Da una parte Berlusconi, contro i magistrati. E, ti pareva? In agguato ci sono molti processi. Se per il caso Ruby lunedì o martedì la Procura potrebbe fare partire la richiesta di giudizio immediato, il 28 febbraio, come ci ricorda Il Giornale, ripartirà il processo a carico del Cavaliere per la vicenda dei diritti tv, mentre nei prossimi giorni saranno fissate le date di ripartenza del processo per l’affare Mills e dell’udienza preliminare per la vicenda Mediatrade.

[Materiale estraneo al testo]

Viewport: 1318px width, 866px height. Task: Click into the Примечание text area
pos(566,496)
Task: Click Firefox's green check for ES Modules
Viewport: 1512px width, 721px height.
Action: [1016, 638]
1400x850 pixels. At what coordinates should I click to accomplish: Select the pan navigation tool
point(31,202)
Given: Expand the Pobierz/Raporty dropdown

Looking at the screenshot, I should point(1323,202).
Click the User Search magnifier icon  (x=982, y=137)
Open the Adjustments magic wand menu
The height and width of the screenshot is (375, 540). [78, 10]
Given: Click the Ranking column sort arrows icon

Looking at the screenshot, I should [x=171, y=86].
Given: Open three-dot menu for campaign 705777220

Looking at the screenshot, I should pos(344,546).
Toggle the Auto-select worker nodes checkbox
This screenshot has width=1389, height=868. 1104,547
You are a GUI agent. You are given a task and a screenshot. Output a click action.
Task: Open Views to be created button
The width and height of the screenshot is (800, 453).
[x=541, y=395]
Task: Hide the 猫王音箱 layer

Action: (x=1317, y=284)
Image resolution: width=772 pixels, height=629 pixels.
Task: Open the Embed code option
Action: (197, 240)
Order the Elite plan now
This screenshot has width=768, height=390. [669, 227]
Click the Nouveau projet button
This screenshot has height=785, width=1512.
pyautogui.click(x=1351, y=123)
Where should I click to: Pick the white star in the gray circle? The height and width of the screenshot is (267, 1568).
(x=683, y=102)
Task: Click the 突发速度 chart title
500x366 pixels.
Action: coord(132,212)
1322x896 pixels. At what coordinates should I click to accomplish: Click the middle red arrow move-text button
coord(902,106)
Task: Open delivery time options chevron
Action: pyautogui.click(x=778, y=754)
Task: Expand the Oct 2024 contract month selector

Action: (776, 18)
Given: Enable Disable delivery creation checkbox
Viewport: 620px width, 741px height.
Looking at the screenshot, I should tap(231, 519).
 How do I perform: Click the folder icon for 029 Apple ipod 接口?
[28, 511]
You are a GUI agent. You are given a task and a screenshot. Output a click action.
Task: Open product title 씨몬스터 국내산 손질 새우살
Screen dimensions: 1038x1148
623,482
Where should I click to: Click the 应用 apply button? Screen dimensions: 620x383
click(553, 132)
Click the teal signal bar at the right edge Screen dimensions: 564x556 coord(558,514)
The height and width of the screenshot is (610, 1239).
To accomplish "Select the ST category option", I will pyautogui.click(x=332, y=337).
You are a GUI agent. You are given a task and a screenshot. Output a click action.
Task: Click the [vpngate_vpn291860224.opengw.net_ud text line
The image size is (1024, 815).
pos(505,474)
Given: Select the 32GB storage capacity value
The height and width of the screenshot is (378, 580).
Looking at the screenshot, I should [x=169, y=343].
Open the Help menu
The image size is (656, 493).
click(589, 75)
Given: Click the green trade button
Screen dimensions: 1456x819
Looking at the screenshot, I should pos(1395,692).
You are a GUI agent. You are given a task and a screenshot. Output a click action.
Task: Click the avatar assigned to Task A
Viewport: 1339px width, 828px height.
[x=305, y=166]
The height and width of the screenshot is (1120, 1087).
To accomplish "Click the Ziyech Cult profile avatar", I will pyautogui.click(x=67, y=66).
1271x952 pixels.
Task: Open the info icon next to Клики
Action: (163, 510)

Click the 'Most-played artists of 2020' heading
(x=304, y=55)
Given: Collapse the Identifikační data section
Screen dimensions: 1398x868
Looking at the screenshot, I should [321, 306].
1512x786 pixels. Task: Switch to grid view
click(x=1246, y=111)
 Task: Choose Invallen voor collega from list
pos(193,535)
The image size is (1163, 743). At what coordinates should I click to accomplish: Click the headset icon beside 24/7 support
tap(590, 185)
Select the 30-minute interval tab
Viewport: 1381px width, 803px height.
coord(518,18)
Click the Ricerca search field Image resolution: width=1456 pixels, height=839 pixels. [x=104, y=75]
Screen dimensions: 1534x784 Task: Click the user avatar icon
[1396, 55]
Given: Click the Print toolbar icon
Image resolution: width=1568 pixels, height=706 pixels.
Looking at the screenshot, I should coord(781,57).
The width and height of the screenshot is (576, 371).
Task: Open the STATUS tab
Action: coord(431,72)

Dall’altra parte c’è Santoro che scenderà in piazza per le ragioni dei giornalisti. Ieri, infatti, forse anche in seguito alle sollecitazioni fatte da Berlusconi in consiglio dei ministri, il ministro dello Sviluppo economico, Paolo Romani, ha scritto all’Agcom, per denunciare la violazione del contratto di servizio da parte di Santoro.

Difficile capire in questo imbarimento della politica e della comunicazione chi abbia violato cosa. L’Italia ha raggiunto una situazione non degna di un paese sviluppato.

Sicuramente sarebbe il caso di abbassare tutti i toni e chi dovrebbe farlo sarebbe in primis Berlusconi, ma evidentemente non può e non ha personalmente interesse a farlo.

In questo contesto la maggioranza fa quadrato: accanto ad alcuni eletti, Berlusconi si è attorniato di un esercito di leccaculi, che come ha detto una delle ragazze che ha partecipato alle feste di Arcore, cadrà se cade Berlusconi.

La politica in Italia è nei meandri di una serie di interessi particolari, quelli del Premier e quelli di molti altri.